== DATA FOR THIS EXERCISE ==

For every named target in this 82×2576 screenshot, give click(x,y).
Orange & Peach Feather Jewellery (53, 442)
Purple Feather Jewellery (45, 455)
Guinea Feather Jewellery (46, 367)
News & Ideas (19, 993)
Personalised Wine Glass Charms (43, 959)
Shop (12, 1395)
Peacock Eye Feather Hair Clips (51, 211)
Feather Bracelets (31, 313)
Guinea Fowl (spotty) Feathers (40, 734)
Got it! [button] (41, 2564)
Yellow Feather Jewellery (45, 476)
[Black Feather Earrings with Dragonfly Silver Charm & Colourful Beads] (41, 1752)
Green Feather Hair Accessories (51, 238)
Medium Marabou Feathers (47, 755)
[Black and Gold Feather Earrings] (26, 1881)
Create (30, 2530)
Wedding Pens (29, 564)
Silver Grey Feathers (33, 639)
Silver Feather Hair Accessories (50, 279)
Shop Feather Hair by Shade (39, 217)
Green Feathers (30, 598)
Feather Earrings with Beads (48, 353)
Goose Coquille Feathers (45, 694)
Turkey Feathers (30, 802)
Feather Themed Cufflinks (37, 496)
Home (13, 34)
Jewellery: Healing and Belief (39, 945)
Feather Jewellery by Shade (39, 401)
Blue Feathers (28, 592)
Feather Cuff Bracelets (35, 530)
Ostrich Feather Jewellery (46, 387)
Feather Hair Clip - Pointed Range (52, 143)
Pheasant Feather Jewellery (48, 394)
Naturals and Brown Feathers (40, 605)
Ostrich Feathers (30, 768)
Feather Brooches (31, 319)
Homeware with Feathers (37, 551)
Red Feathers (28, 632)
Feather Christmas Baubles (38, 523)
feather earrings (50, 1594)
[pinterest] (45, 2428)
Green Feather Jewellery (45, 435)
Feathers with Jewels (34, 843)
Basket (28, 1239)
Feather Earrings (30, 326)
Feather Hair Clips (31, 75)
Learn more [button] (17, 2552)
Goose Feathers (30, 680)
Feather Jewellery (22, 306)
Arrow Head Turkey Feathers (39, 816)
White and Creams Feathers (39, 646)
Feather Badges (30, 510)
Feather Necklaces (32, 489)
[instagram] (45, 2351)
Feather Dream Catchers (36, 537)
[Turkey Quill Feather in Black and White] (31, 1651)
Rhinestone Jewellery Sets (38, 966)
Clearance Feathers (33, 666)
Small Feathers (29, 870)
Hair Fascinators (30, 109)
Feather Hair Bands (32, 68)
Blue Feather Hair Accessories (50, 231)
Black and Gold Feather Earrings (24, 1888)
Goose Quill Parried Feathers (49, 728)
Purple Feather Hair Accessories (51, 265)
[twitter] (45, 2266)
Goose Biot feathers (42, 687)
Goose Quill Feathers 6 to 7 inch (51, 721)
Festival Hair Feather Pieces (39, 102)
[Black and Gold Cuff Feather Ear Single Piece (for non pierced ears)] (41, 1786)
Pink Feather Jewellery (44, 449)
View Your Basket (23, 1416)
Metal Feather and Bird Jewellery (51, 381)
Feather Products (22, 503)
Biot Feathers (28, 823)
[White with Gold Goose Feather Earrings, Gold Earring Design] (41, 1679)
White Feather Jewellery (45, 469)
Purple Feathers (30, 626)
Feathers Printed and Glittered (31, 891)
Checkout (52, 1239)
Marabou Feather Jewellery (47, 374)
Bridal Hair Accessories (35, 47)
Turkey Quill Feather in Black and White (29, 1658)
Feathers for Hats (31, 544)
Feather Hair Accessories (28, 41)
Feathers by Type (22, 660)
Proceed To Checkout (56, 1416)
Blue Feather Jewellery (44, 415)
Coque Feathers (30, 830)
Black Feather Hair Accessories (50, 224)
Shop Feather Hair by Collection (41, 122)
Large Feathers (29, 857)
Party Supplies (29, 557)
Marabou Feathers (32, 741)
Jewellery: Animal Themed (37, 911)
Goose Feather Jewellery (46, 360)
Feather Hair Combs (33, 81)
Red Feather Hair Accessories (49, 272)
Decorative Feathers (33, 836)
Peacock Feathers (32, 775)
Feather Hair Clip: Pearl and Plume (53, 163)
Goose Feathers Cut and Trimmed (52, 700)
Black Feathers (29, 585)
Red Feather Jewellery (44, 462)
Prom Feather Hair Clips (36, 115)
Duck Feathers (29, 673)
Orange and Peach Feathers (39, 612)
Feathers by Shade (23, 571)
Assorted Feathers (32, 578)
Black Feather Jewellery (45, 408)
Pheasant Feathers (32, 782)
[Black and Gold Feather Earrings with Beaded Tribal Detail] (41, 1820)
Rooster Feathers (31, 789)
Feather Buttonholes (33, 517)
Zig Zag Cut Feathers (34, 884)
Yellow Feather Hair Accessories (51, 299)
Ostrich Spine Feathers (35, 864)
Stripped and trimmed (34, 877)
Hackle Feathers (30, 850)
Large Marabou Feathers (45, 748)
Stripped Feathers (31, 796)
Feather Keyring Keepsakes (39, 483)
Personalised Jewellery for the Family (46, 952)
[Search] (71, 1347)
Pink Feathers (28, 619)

===

From the records above, extract each line exactly as shown.

● **RESPONSE AREA**
For every named target in this 82×2576 screenshot, give click(x,y).
Orange & Peach Feather Jewellery (53, 442)
Purple Feather Jewellery (45, 455)
Guinea Feather Jewellery (46, 367)
News & Ideas (19, 993)
Personalised Wine Glass Charms (43, 959)
Shop (12, 1395)
Peacock Eye Feather Hair Clips (51, 211)
Feather Bracelets (31, 313)
Guinea Fowl (spotty) Feathers (40, 734)
Got it! [button] (41, 2564)
Yellow Feather Jewellery (45, 476)
[Black Feather Earrings with Dragonfly Silver Charm & Colourful Beads] (41, 1752)
Green Feather Hair Accessories (51, 238)
Medium Marabou Feathers (47, 755)
[Black and Gold Feather Earrings] (26, 1881)
Create (30, 2530)
Wedding Pens (29, 564)
Silver Grey Feathers (33, 639)
Silver Feather Hair Accessories (50, 279)
Shop Feather Hair by Shade (39, 217)
Green Feathers (30, 598)
Feather Earrings with Beads (48, 353)
Goose Coquille Feathers (45, 694)
Turkey Feathers (30, 802)
Feather Themed Cufflinks (37, 496)
Home (13, 34)
Jewellery: Healing and Belief (39, 945)
Feather Jewellery by Shade (39, 401)
Blue Feathers (28, 592)
Feather Cuff Bracelets (35, 530)
Ostrich Feather Jewellery (46, 387)
Feather Hair Clip - Pointed Range (52, 143)
Pheasant Feather Jewellery (48, 394)
Naturals and Brown Feathers (40, 605)
Ostrich Feathers (30, 768)
Feather Brooches (31, 319)
Homeware with Feathers (37, 551)
Red Feathers (28, 632)
Feather Christmas Baubles (38, 523)
feather earrings (50, 1594)
[pinterest] (45, 2428)
Green Feather Jewellery (45, 435)
Feathers with Jewels (34, 843)
Basket (28, 1239)
Feather Earrings (30, 326)
Feather Hair Clips (31, 75)
Learn more [button] (17, 2552)
Goose Feathers (30, 680)
Feather Jewellery (22, 306)
Arrow Head Turkey Feathers (39, 816)
White and Creams Feathers (39, 646)
Feather Badges (30, 510)
Feather Necklaces (32, 489)
[instagram] (45, 2351)
Feather Dream Catchers (36, 537)
[Turkey Quill Feather in Black and White] (31, 1651)
Rhinestone Jewellery Sets (38, 966)
Clearance Feathers (33, 666)
Small Feathers (29, 870)
Hair Fascinators (30, 109)
Feather Hair Bands (32, 68)
Blue Feather Hair Accessories (50, 231)
Black and Gold Feather Earrings (24, 1888)
Goose Quill Parried Feathers (49, 728)
Purple Feather Hair Accessories (51, 265)
[twitter] (45, 2266)
Goose Biot feathers (42, 687)
Goose Quill Feathers 6 to 7 inch (51, 721)
Festival Hair Feather Pieces (39, 102)
[Black and Gold Cuff Feather Ear Single Piece (for non pierced ears)] (41, 1786)
Pink Feather Jewellery (44, 449)
View Your Basket (23, 1416)
Metal Feather and Bird Jewellery (51, 381)
Feather Products (22, 503)
Biot Feathers (28, 823)
[White with Gold Goose Feather Earrings, Gold Earring Design] (41, 1679)
White Feather Jewellery (45, 469)
Purple Feathers (30, 626)
Feathers Printed and Glittered (31, 891)
Checkout (52, 1239)
Marabou Feather Jewellery (47, 374)
Bridal Hair Accessories (35, 47)
Turkey Quill Feather in Black and White (29, 1658)
Feathers for Hats (31, 544)
Feather Hair Accessories (28, 41)
Feathers by Type (22, 660)
Proceed To Checkout (56, 1416)
Blue Feather Jewellery (44, 415)
Coque Feathers (30, 830)
Black Feather Hair Accessories (50, 224)
Shop Feather Hair by Collection (41, 122)
Large Feathers (29, 857)
Party Supplies (29, 557)
Marabou Feathers (32, 741)
Jewellery: Animal Themed (37, 911)
Goose Feather Jewellery (46, 360)
Feather Hair Combs (33, 81)
Red Feather Hair Accessories (49, 272)
Decorative Feathers (33, 836)
Peacock Feathers (32, 775)
Feather Hair Clip: Pearl and Plume (53, 163)
Goose Feathers Cut and Trimmed (52, 700)
Black Feathers (29, 585)
Red Feather Jewellery (44, 462)
Prom Feather Hair Clips (36, 115)
Duck Feathers (29, 673)
Orange and Peach Feathers (39, 612)
Feathers by Shade (23, 571)
Assorted Feathers (32, 578)
Black Feather Jewellery (45, 408)
Pheasant Feathers (32, 782)
[Black and Gold Feather Earrings with Beaded Tribal Detail] (41, 1820)
Rooster Feathers (31, 789)
Feather Buttonholes (33, 517)
Zig Zag Cut Feathers (34, 884)
Yellow Feather Hair Accessories (51, 299)
Ostrich Spine Feathers (35, 864)
Stripped and trimmed (34, 877)
Hackle Feathers (30, 850)
Large Marabou Feathers (45, 748)
Stripped Feathers (31, 796)
Feather Keyring Keepsakes (39, 483)
Personalised Jewellery for the Family (46, 952)
[Search] (71, 1347)
Pink Feathers (28, 619)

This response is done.